-- Opening Marker --

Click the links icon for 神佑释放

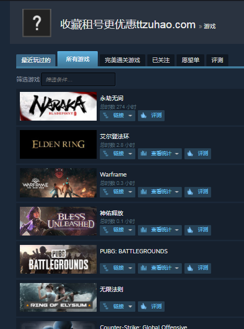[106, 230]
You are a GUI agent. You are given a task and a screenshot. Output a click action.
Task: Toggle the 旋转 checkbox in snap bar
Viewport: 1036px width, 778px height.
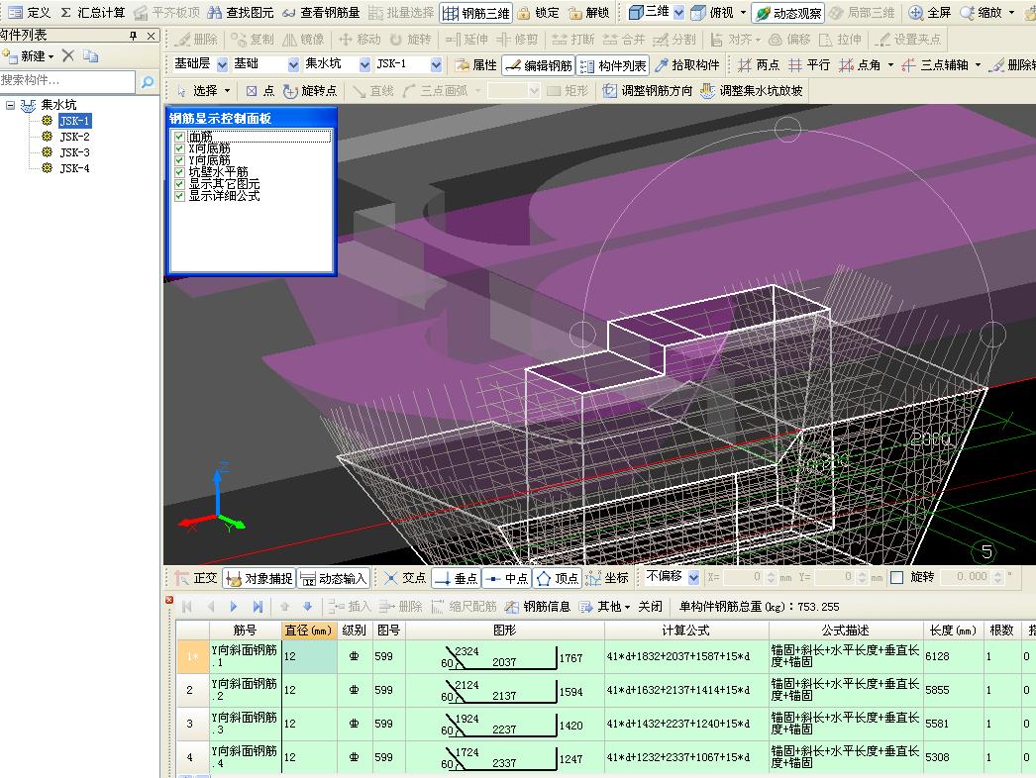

-- Closing Marker --
-- Opening Marker --

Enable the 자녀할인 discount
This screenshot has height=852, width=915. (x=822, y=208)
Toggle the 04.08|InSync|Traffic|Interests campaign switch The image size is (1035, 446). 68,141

-- Closing Marker --
-- Opening Marker --

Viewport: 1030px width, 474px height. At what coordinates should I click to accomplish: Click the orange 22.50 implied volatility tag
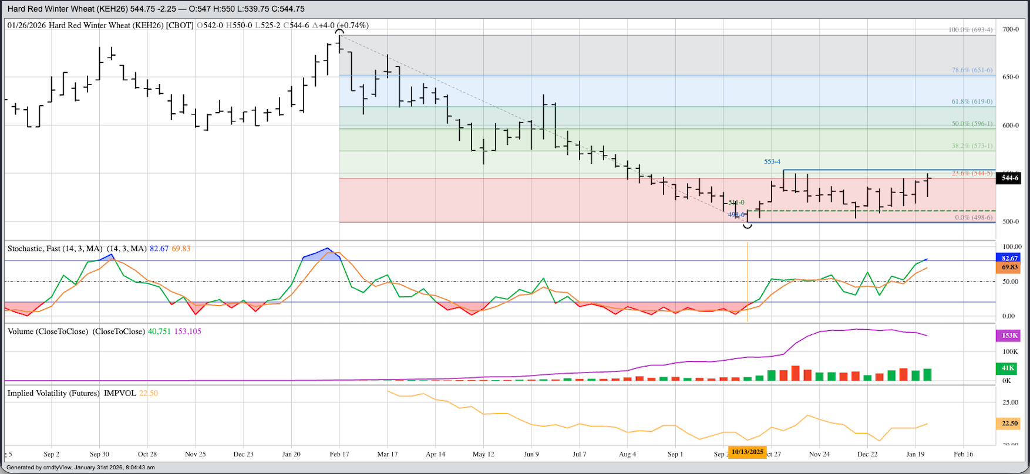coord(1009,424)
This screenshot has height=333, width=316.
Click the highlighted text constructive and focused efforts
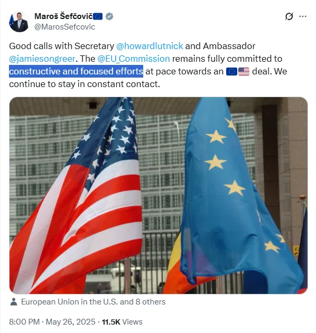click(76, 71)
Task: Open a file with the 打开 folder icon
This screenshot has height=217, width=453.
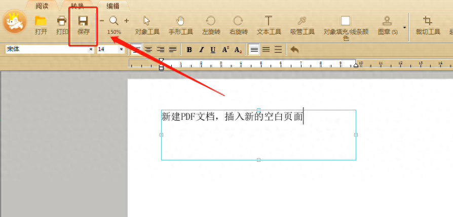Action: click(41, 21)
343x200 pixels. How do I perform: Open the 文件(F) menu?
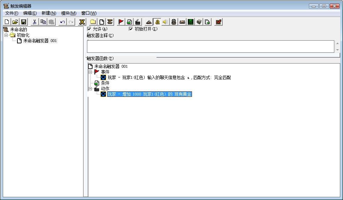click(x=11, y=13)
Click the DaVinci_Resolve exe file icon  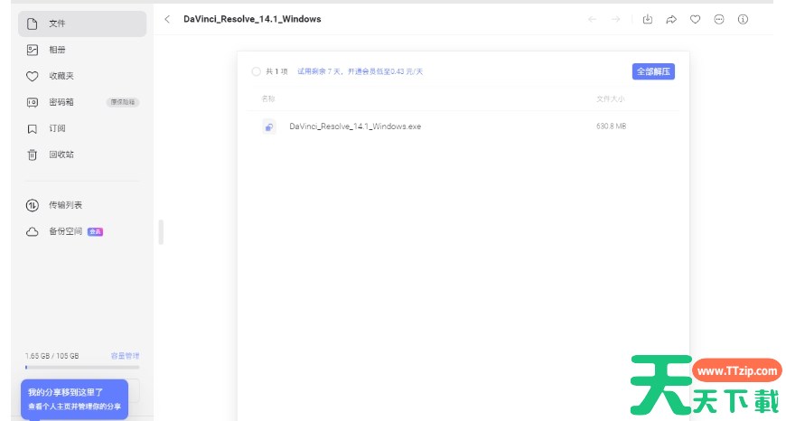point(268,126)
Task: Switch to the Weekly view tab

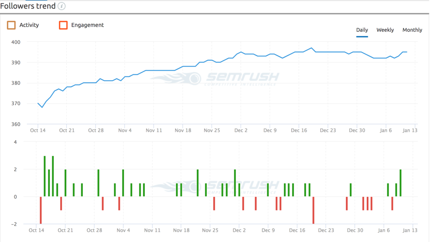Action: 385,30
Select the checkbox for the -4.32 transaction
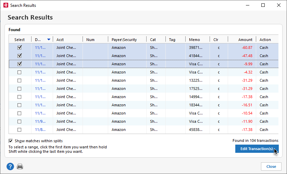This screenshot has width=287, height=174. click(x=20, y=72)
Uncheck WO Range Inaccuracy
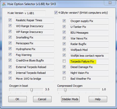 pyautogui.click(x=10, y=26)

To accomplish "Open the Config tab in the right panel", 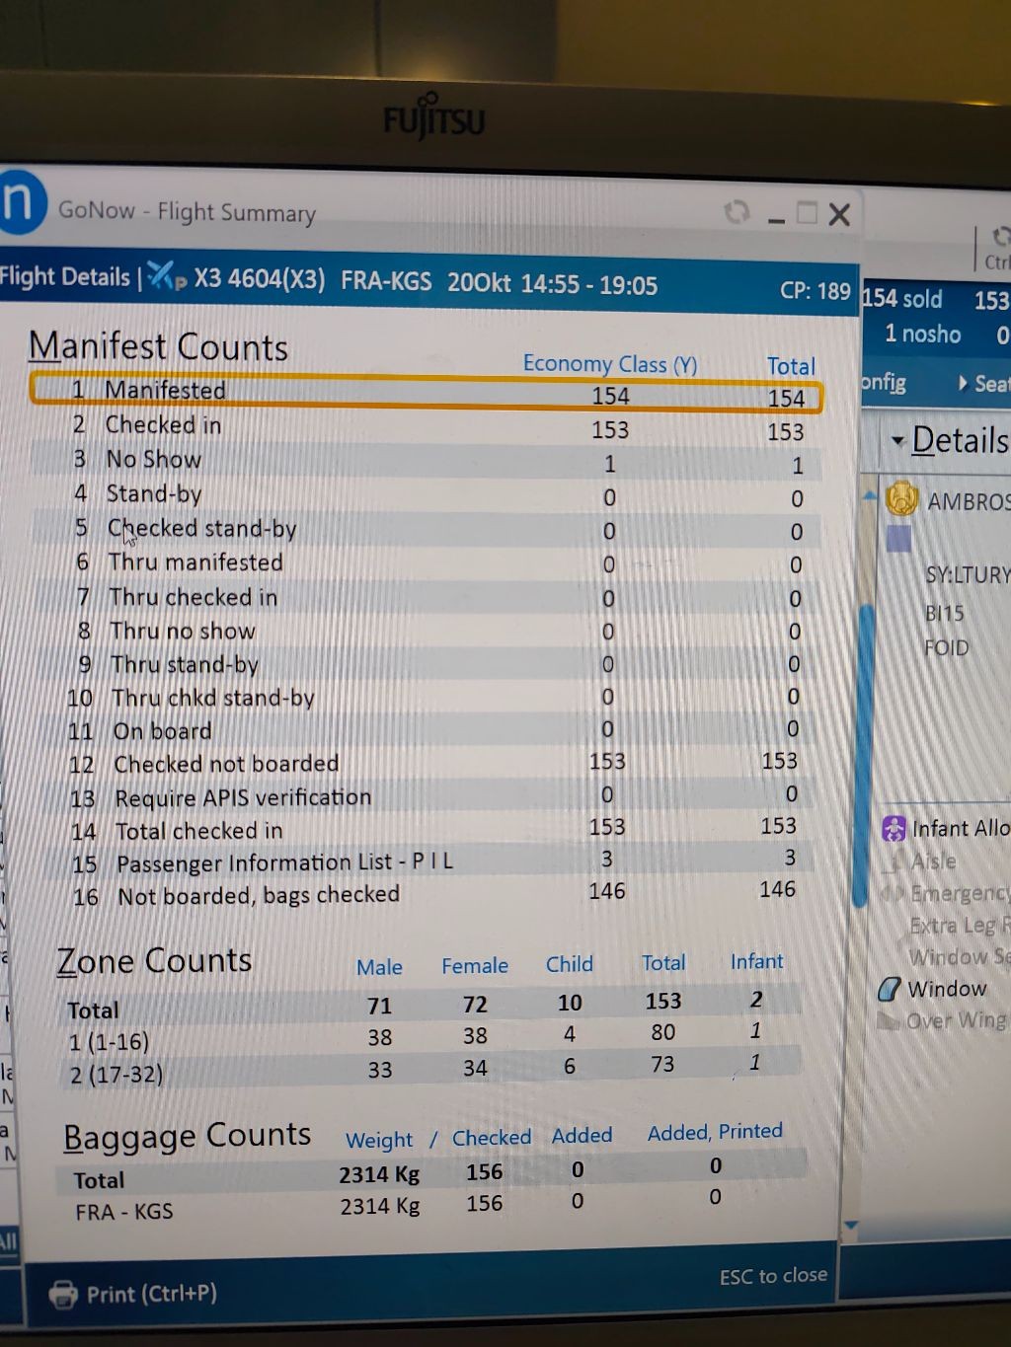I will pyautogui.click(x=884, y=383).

-- Closing Marker --

Task item:
Please filter the listing down to lines that include the word "Toggle".

Task result:
Task: Toggle the 旋转 checkbox in snap bar
Toggle the 04.08|InSync|Traffic|Interests campaign switch The image size is (1035, 446). 68,141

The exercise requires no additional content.